We define a function that gives a pair of plots for a given tumor-gene combination, allowing for different transformations, regression displays (parameter inmeth drives the geom_smooth method), and xlims (topmsi parameter defines the upper bound for xlim interval).

In [21]:

demo = function(tum="COAD", gene="TYMS", intrans=vjctrans(p=1), inmeth="auto", topmsi=Inf) {
    g1 = ggbox(tum,gene)
    g2 = ggscat(tum,gene, intrans=intrans, inmeth=inmeth, topmsi=topmsi)#+geom_vline(xintercept=4)
    #ggarrange(g1,g2,nrow=1)
    list(g1,g2)
}
d1 = demo("STAD", "CCNB1",inmeth=MASS::rlm)
options(repr.plot.width=14,repr.plot.height=6)
ggarrange(d1[[1]],d1[[2]],nrow=1)

Two-sample tests¶

We now prepare to carry out t tests for association between expression and MSIsensor value, thresholded at 4. The data are coded so that a negative t statistic implies greater mean expression for tumors with MSIsensor score above 4.

In [22]:

tum = unique(newdf$acronym)
gn = unique(newdf$alias)
tg = expand.grid(tumor=tum, gene=gn)
i=1
with(newdf %>% filter(acronym==tg$tumor[i]&symbol==tg$gene[i]), t.test(log2ex~msicode))
class(newdf$msicode)

	Welch Two Sample t-test

data:  log2ex by msicode
t = -1.7067, df = 3.7588, p-value = 0.1677
alternative hypothesis: true difference in means is not equal to 0
95 percent confidence interval:
 -2.6497160  0.6640509
sample estimates:
 mean in group <4 mean in group >=4 
         8.506112          9.498945

'character'

In this chunk we collect t statistics for all gene-tumor pairs.
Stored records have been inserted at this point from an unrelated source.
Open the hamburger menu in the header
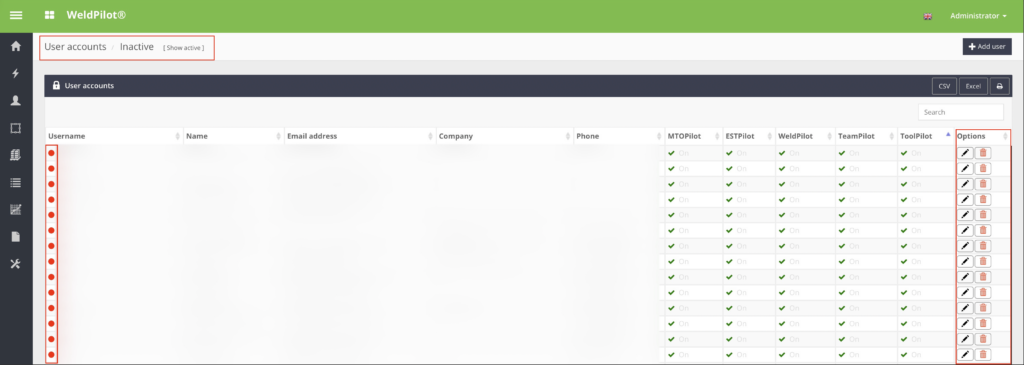Image resolution: width=1024 pixels, height=365 pixels. (x=16, y=15)
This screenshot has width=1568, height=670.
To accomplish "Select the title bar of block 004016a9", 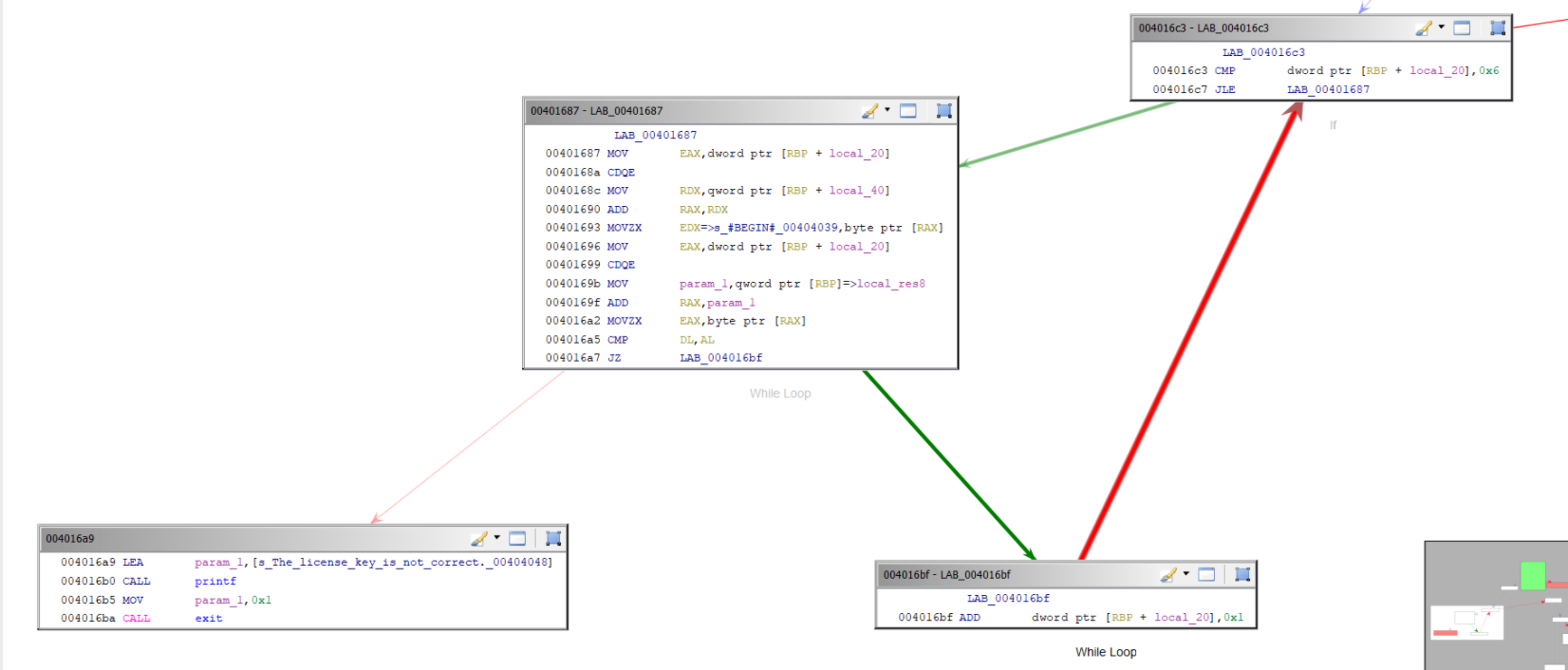I will [x=237, y=539].
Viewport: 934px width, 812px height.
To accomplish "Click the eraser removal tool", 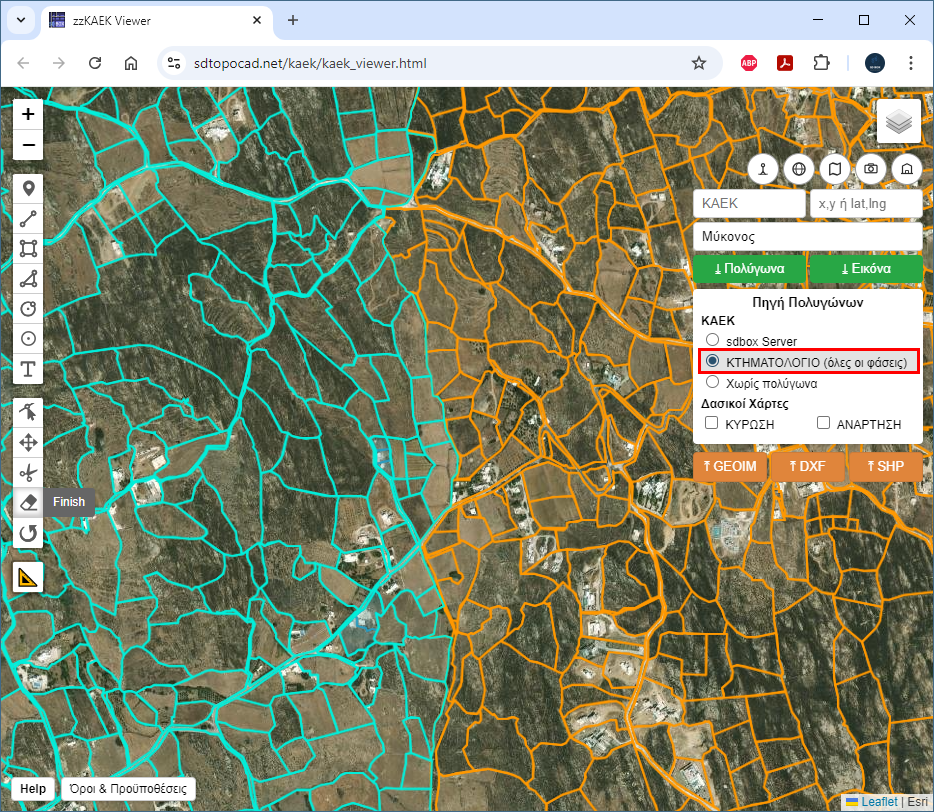I will coord(28,502).
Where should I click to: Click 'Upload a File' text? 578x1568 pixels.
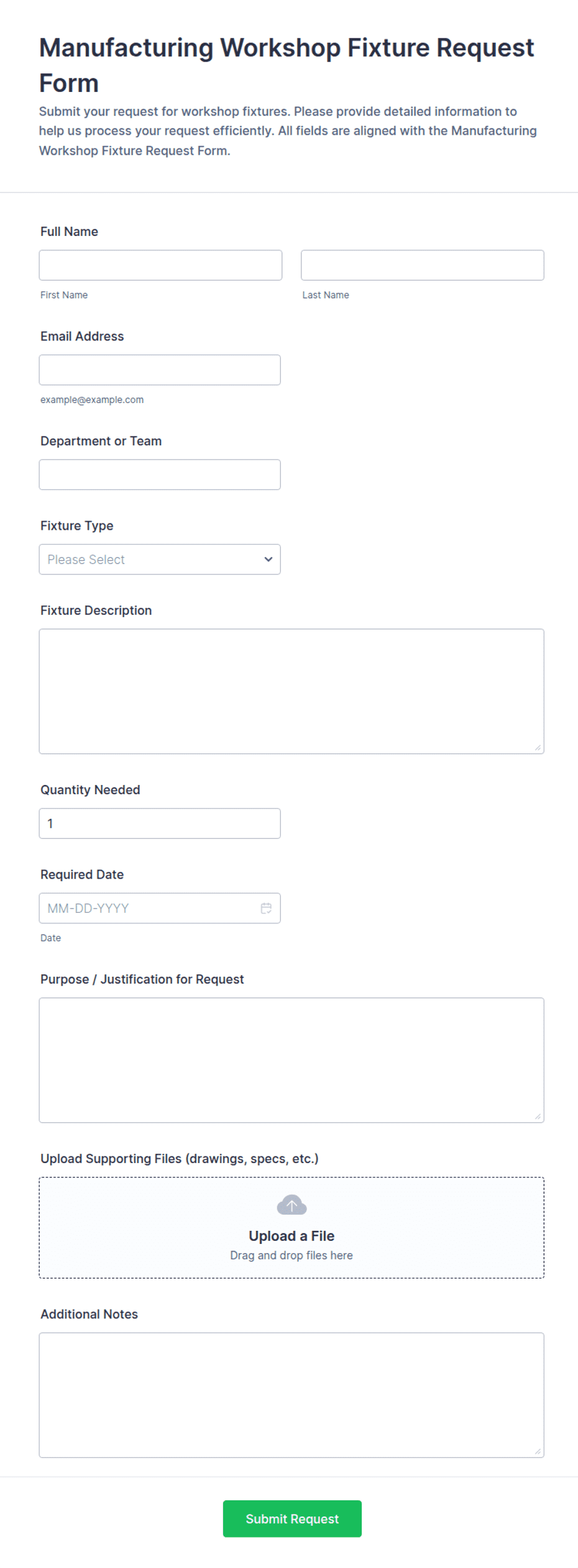click(x=291, y=1236)
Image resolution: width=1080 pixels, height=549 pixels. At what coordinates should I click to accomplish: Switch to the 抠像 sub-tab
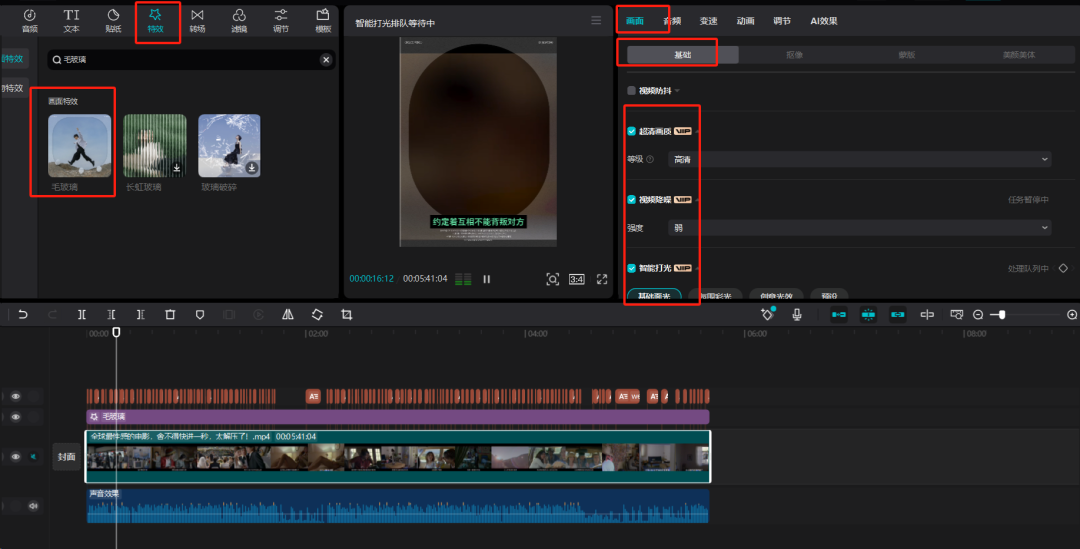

For tumors with no MSIsensor score greater than 4, NAs are returned.

In [23]:

t1 = function(i) with(newdf %>% filter(acronym==tg$tumor[i]&symbol==tg$gene[i]), {
    tt = t.test(log2ex~msicode)
    tstat = tt$statistic
    p.val = tt$p.value
    c(tstat=tstat, pval=p.val)
    })
allp = sapply(1:nrow(tg), function(x) {
    ans = try(t1(x),silent=TRUE); 
    if (inherits(ans, "try-error")) return(c(tstat=NA,pval=NA))
    ans})

We transform the collection of p-values to Benjamini-Hochberg FDR.

In [24]:

t.tests = cbind(tg,raw.p.t=allp["pval",],tstat=allp["tstat.t",])
library(multtest)
adjp = mt.rawp2adjp(allp["pval",], proc="BH")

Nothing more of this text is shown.